All that said, my expectation is that pretty much every non-primitive data structure besides Path does not carry an implicit assumption that round-tripping through String will work (I say non-primitive because things like numeric types are expected to round-trip through String, and that’s fine).

I am undecided as to whether it makes sense to allow Path to conform to Show if .to_string() is divorced from Show. On the one hand, not being able to say path.to_string() would be good, but on the other hand, I worry that people will still make the assumption that format!("{}", path) is appropriate.

Perhaps a compromise would be to split off .to_string() from Show, and then to implement Show on Path, but implement it to return something like Path("lossy_representation"). This can’t be round-tripped, because it can’t be passed back into Path's constructor, and it also can’t be trivially used in places where strings are expected for data representation, such as being used as a string value in a JSON blob.


In order to ease transition, we could remove the implicit implementation of ToString, and modify #[deriving(Show)] to also derive a ToString impl. This would obviously not work for classes that manually implement Show, but we could also support #[deriving(ToString)] there. Then Path can implement Show without getting ToString.


#19

Regarding #12128, I’ve long thought that {} should support the # modifier for precisely this purpose. In the context of Path, using {:#} could then print something like Path(b"lossless/path/repr").


#20

Maybe we could mimic Ruby’s handling of conversion to string.

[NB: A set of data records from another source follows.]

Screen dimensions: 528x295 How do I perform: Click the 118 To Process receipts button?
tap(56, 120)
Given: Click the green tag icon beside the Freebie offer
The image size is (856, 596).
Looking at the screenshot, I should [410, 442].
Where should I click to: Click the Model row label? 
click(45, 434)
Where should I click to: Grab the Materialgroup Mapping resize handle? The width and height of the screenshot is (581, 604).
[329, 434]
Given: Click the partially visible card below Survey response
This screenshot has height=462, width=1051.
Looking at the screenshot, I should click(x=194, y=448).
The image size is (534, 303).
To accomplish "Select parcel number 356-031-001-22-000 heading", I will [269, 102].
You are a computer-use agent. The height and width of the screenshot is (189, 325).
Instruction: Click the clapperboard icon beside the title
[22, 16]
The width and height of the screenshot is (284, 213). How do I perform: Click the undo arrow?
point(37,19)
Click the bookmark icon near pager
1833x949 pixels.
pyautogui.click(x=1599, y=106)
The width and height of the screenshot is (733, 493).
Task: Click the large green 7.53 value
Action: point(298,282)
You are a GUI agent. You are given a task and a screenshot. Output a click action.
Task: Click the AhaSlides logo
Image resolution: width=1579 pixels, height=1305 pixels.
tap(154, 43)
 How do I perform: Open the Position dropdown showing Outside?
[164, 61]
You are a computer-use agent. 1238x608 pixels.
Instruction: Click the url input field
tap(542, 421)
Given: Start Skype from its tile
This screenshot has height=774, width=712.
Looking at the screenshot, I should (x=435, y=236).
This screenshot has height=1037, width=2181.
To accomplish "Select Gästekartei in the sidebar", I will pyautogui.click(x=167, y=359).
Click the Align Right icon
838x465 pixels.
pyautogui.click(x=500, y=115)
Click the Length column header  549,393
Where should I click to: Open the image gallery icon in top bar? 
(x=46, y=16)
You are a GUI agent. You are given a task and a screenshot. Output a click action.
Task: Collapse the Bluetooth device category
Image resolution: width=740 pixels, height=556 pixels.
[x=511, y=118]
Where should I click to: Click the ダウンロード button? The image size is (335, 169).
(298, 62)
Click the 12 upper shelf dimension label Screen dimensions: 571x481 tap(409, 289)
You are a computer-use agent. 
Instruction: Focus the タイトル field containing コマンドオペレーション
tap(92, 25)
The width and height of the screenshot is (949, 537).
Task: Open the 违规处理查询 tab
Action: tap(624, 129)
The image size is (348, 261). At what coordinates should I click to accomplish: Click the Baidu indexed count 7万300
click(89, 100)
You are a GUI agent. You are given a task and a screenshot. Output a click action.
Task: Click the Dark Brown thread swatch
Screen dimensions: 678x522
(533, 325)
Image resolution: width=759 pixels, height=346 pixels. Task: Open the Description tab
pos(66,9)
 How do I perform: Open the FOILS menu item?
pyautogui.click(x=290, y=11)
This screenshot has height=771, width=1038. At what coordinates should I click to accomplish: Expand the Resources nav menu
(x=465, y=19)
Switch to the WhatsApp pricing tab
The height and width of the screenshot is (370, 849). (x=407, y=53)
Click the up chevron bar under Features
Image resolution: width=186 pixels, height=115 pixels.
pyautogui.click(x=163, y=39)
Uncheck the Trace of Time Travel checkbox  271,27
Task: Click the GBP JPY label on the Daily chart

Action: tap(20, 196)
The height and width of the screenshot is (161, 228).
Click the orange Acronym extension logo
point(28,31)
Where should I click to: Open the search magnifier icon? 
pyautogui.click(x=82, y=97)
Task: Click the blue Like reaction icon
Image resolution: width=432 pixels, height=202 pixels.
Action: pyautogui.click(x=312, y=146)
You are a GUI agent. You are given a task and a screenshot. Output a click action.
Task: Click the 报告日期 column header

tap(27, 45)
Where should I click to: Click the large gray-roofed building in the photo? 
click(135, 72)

In Ruby there are three “to_string”:

  1. #to_s: returns a string for display purposes. This method is meant to be seen by a human and this is what you would put in a Ruby’s puts or in a Rust’s println!.
  2. #to_str: returns a string from which the object can be recreated. This method is implemented by classes that are basically wrappers around strings and that can be converted losslessly back and forth.
  3. #inspect: returns a string for debug purposes. This is what is used in debug prints (i.e. p). Sometimes the value returned by #inspect can be used to convert losslessy back and forth, but this is not a requirement.

Examples:

A string:

x = "abc"
puts x.to_s #=> abc
puts x.to_str #=> abc
puts x.inspect #=> "abc"

An array:

x = [1, 2, 3]
puts x.to_s #=> [1, 2, 3]
puts x.to_str #=> NoMethodError: undefined method `to_str' for [1, 2, 3]:Array
puts x.inspect #=> [1, 2, 3]

A file

x = File.open('/tmp/x')
puts x.to_s #=> #<File:0x000000023dc898>
puts x.to_str #=> NoMethodError: undefined method `to_str' for #<File:/tmp/x>
puts x.inspect #=> #<File:/tmp/x>